▶ _What is required_: Rescale the lines between the one holding "Identify the location of teams-icon: T." and the one holding "This screenshot has", inclusive, by writing each of them out again in full, requests included. Multiply every coordinate in the answers by 1.8, round each result to a whole number with halves going up, and leave all numbers in the requests unchanged.

▶ _The data_:
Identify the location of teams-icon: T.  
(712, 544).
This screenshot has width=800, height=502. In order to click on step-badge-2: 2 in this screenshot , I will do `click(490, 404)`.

* * *

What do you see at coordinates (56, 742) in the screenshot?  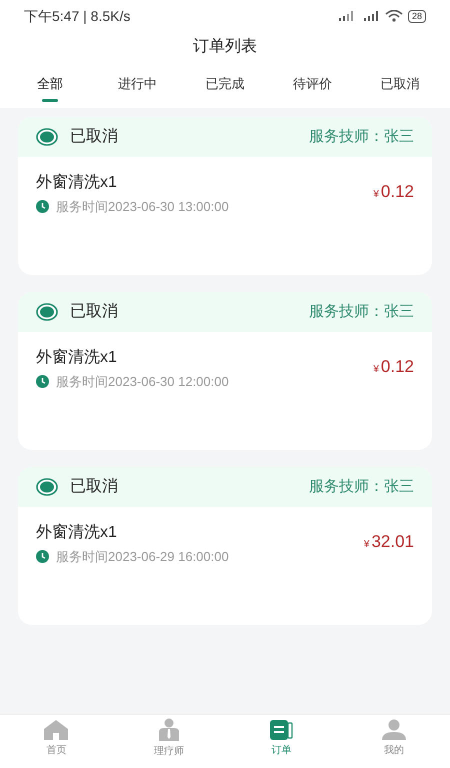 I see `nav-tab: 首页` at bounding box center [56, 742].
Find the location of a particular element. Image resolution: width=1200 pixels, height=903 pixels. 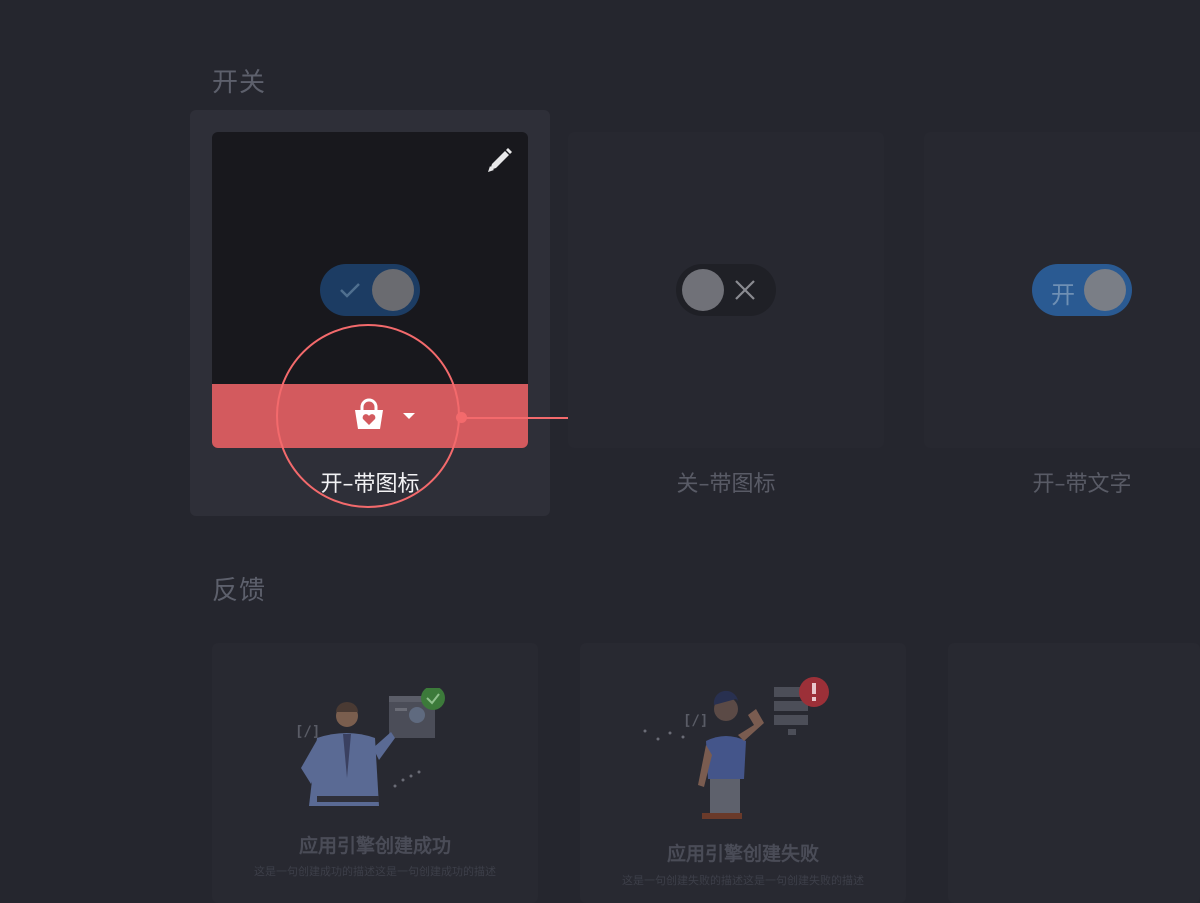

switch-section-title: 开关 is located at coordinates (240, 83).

---

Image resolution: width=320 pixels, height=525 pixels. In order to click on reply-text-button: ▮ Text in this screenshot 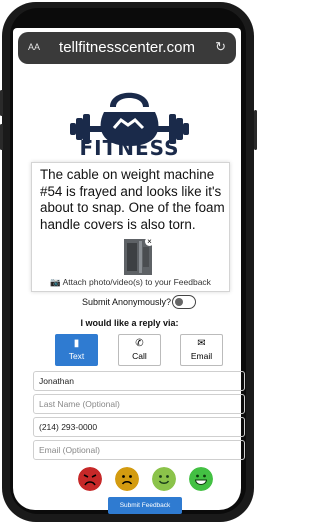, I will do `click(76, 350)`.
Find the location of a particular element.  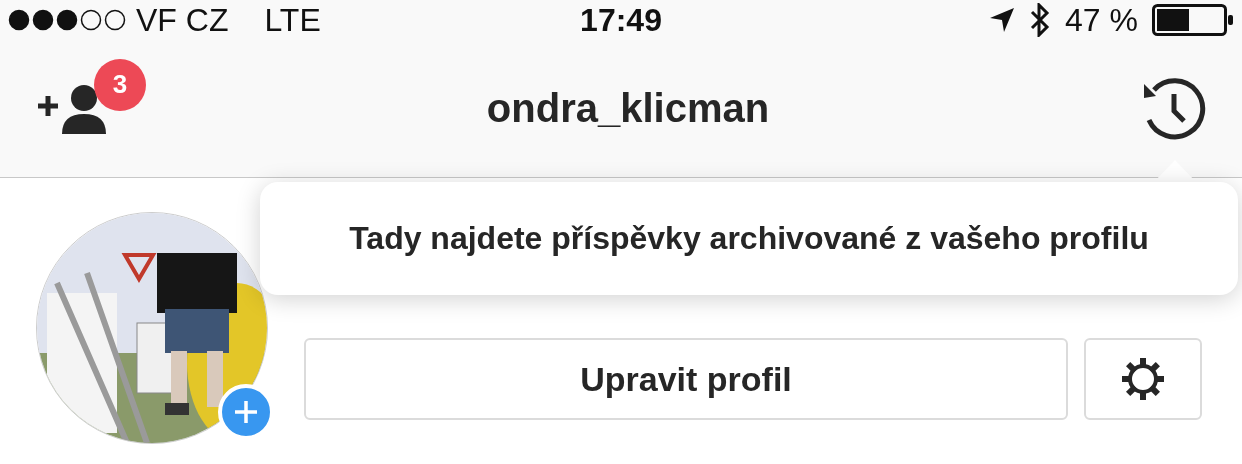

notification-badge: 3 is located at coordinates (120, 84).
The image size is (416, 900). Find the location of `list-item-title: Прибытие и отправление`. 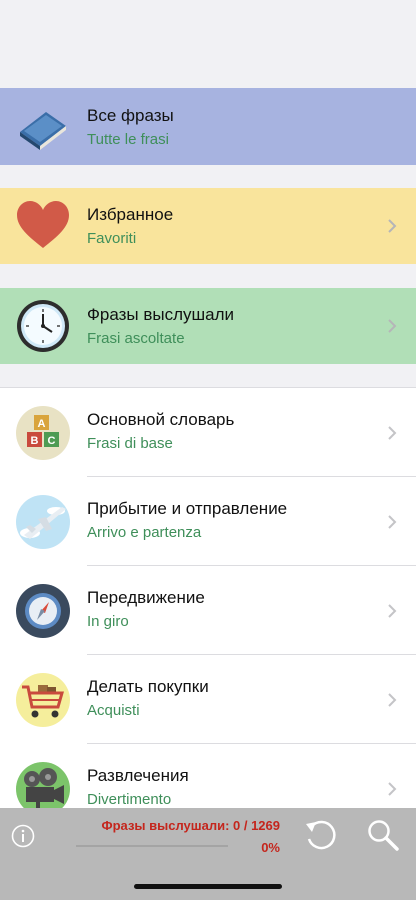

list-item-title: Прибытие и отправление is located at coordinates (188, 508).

▶ _Answer to this problem_:
Identify the location of teams-icon: T.  
(1282, 979).
This screenshot has width=800, height=502. In order to click on step-badge-2: 2 in this screenshot , I will do `click(882, 727)`.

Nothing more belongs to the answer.